Some gesture-signs to express friendship are simply symbolic of the actions of friendly greeting. In the remarkable speech of Noaman at Tinicum, on the Delaware River, in the middle of the seventeenth century, he stroked himself three times down his arm, as a greeting of peace, not being able to perform the ceremony to the arms of the auditors. The actions, above mentioned, of the Eskimos in stroking their own bodies and rubbing their own noses, may merely signify that, when they could not get at the proper subjects for nose-rubbing and stroking, they made the semblance of those motions as the sign for their usual physical demonstration of friendship. A case where actual contact and symbolizing appear to be mixed was reported in 1699 by DTberville of the Bayogoulas, who first stroked their own faces and breasts, then stroked the breasts of the saluted party, after which they raised their hands aloft, at the same time rubbing them together. The concept of intermingling personalities is indicated. A suggestion of the absorption of happiness through pressure and friction comes from the narrative of Sir John Franklin, as follows: "Whenever Terregannœuck (a Deer-Horn Eskimo) received a present, he placed each article first on his right shoulder, then on his left; and, when he wished to express still higher satisfaction, he rubbed it over his head" This is apparently more than mere taking possession of the article.

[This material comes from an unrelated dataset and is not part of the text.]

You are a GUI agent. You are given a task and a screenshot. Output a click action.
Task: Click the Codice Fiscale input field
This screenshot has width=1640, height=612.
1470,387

Next may be considered the mutual grasp of the hands in greeting. It is difficult to realize that the junction of hands by friends is not instinctive, a physical or sentimental magnetism being so commonly associated with it. Nevertheless, the mutual grasp of hands on friendly meeting, apart from ceremony and symbol, is comparatively recent, and the practice is even yet confined to a limited area. For instance, it appears in Captain Back's Narrative that in 1833 the greeting by union of hands was as strange to the dwellers in arctic lands as their rubbing of noses was to the visitors. Mr. Spencer has published his opinion that the "hand-shake," as the salutation is commonly entitled in English, originated in a struggle, first real, afterward fictitious, in which each of the performers attempted to kiss the hand of the other, which was resisted, thus producing a reciprocating movement. To verify this suggestion it will be necessary to examine into the antiquity and prevalence of the kiss in salutation, which will be considered in its order.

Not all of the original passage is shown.